Sunday, February 24, 2008

Winning Souls For HaShem?

Right after Christmas, J asked, “Mama, can we celebrate Hanukah next year?”

And having never met a religion I didn’t like, I said, “Sure, that’ll be fun.” But now I’m second-guessing my answer. Can a superstitious heathen celebrate Hanukah with her uncircumcised Catholic son? It seems kind of presumptuous.

On second thought, since there’s no Jewish hell, I think I’ll just risk it. I’m totally onto J though – I know he’s just after the chocolate coins. But that’s okay, because I’m mostly in it for the latkes. Unless, of course, Harry Goldenblatt finally shows up to sweep me off my feet – I’d totally give up Christ for Harry. Seriously though, I thought, isn’t that nice, wanting to celebrate Hanukah? I faded into he-is-his-mother’s-son-after-all bliss.

And then he ruined it.

We were reading one of his Magic Tree House books that he loves. (For those not in the know yet, these two kids find a tree house in the woods that only they can see. It’s filled with books and when they start reading about a time and place the tree house magically takes them there.) I said to J, “How cool is that – do you believe in magic?”

He rolled his eyes at me and said, “N! O!”

“Why?” I asked, as alarmed as I might be if I’d found out he’s a heroin addict.

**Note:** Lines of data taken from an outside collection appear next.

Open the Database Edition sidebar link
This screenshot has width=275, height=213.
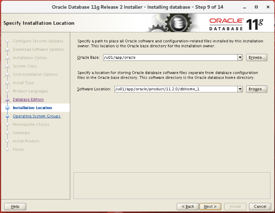pyautogui.click(x=28, y=99)
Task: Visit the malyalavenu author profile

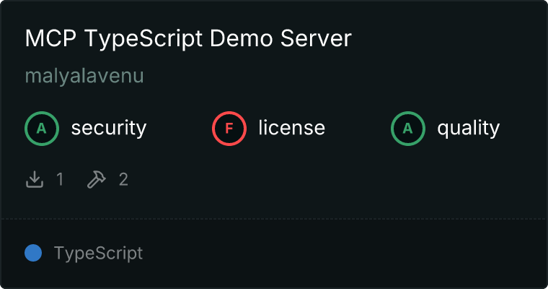Action: (84, 77)
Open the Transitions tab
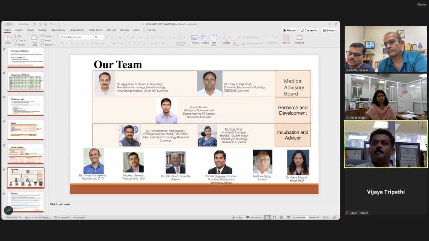 (x=58, y=30)
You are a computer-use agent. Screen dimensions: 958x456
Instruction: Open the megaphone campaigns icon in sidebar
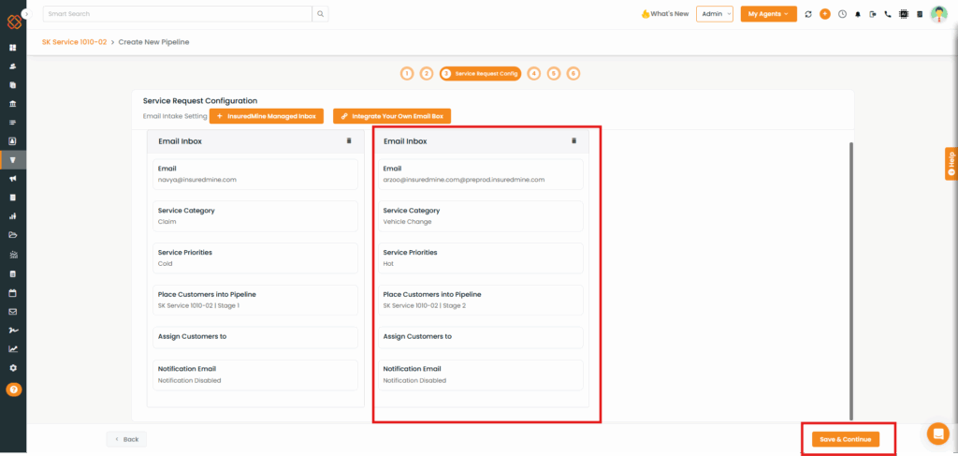click(x=13, y=178)
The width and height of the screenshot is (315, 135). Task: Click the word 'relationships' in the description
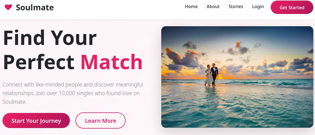(19, 93)
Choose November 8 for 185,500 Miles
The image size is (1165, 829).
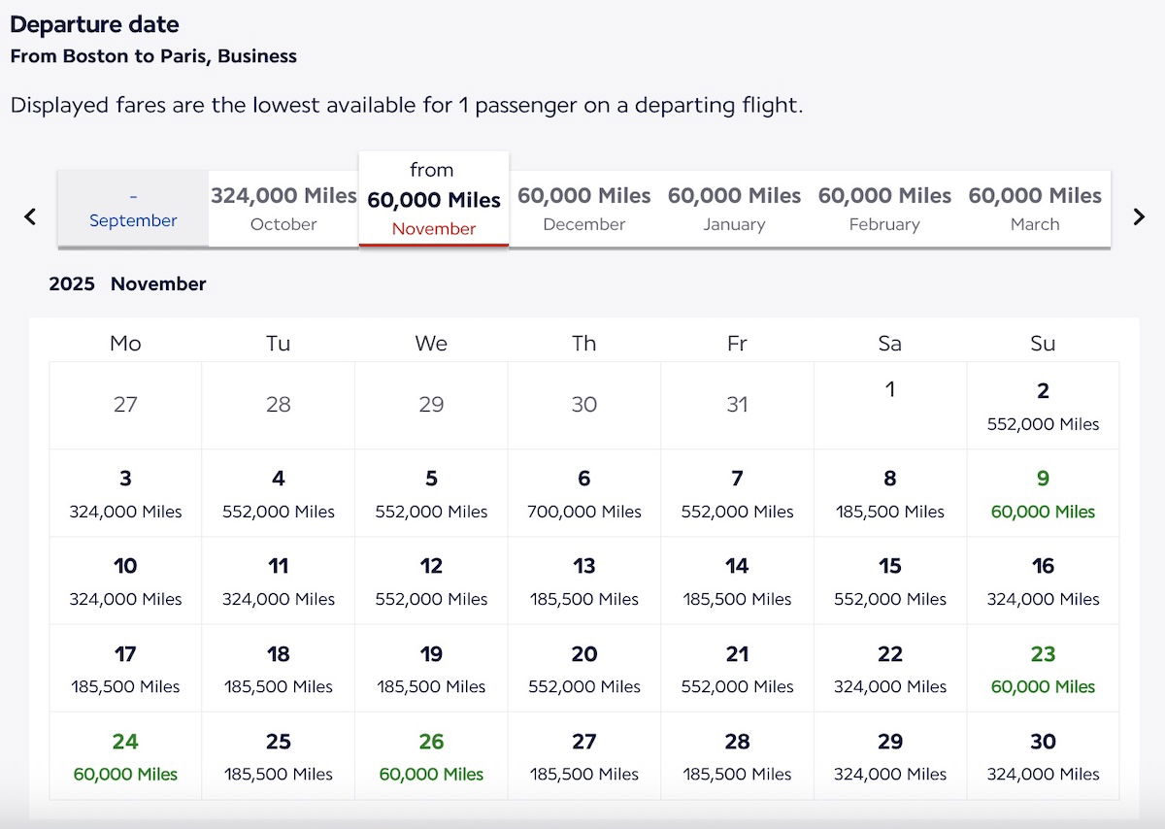point(890,493)
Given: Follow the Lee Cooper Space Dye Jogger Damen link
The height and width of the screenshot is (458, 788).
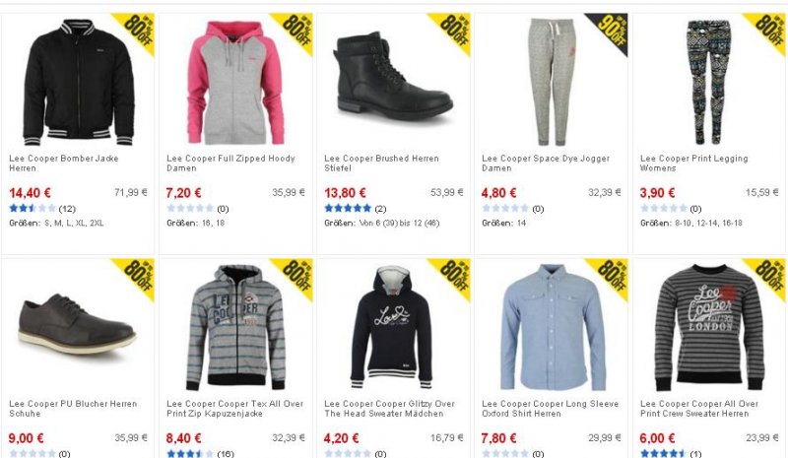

And he huffed all teenager-like, “I don’t believe anyone can pull a rabbit out of a hat, I don’t believe in card tricks, I don’t believe dinosaurs can come back to life…”

I wanted to scream, you’re SIX, for Gods sake, how did you get to be so jaded?

But then I realized I might know why. “Have you been telling J not to believe in magic?” I accused my husband.

“No,” he insisted, “Why?”

So I told him the story. “Yes!” he roared, “That’s my man!”

“You know, he’s only six, why do you have to make him be all crotchety and negative like you already?”

“I didn’t say anything to him about it! But anyway, good for him, knowing you don’t get anything in life magically," he scoffed. "You get good things by working hard, staying the course… wah wah wah wah.”

“No, you don’t,” I said, “You get good things from wishful thinking - being positive – and having faith in the abundance of the universe...”

I know, you’re thinking, oh my God, he must think you’re hilarious!

But somehow he doesn’t.

I asked my atheist sister-in-law why she thinks even in all of J’s crabbiness, he eats the whole Santa bit right up. And she said, “Well – it’s worked out well for him in the past, no?”

Indeed it has. I’m going to see if I can put that nugget of wisdom to work in my favor – I’m hoping I have a good minute or two left before he’ll be smarter than I am. If not, I suppose if I fail to raise a good Catholic (or a crazy gullible heathen), maybe I’ll inadvertently raise a righteous Jew – belief in magic not required.


SUEB0B said...

I am a firm believer that as long as you behave kindly and ethically, your kids will grow up ok.

Anonymous said...

Just curious, is it a double standard that mom can talk majic and religion but dad is a bad guy for talking logic and common sense? :)

Staci Schoff said...

Anonymous -- Dad and Mom both talk logic and common sense here. That doesn't mean it isn't fun for kids to engage in fantasy.

Bex said...

Interesting post...I was raised without religion and am basically doing the same with my kids. But we do try to celebrate as many holidays as we can and in December proudly light our Menorah and Christmas tree.

They have asked me before about the reality of Santa and the Tooth Fairy and, truthfully, I feel like a fraud not affirming for them that it's BS. But I just say, "Well, what do you think?" And then no matter what they say I respond with, "Well there you go." Because I don't want to take away the magic of that stuff...but I don't want to be a big fat liar, either.

Sigh. Another parenthood enigma...

fudgelady said...

J totally sounds gifted to me!!

I also have one of those kids who sounds like he was born 40 -- it is fascinating to watch their minds at work.